## Action item
Exclude the images, then return every line below exactly as written.

* * * * *

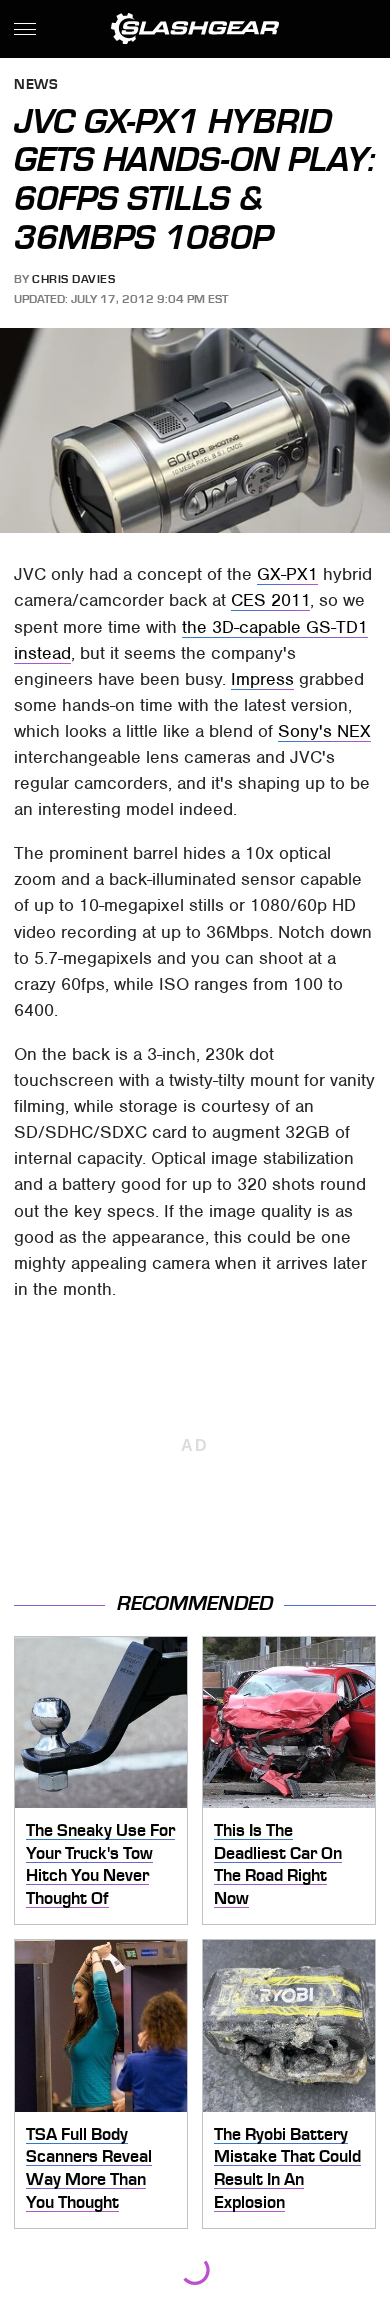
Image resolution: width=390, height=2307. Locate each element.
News (36, 85)
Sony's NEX (324, 731)
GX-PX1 (287, 574)
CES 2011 (270, 600)
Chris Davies (73, 279)
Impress (262, 679)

* * * * *

## Task output
Image resolution: width=390, height=2307. Locate each element.
News (36, 85)
Sony's NEX (324, 731)
GX-PX1 (287, 574)
CES 2011 (270, 600)
Chris Davies (73, 279)
Impress (262, 679)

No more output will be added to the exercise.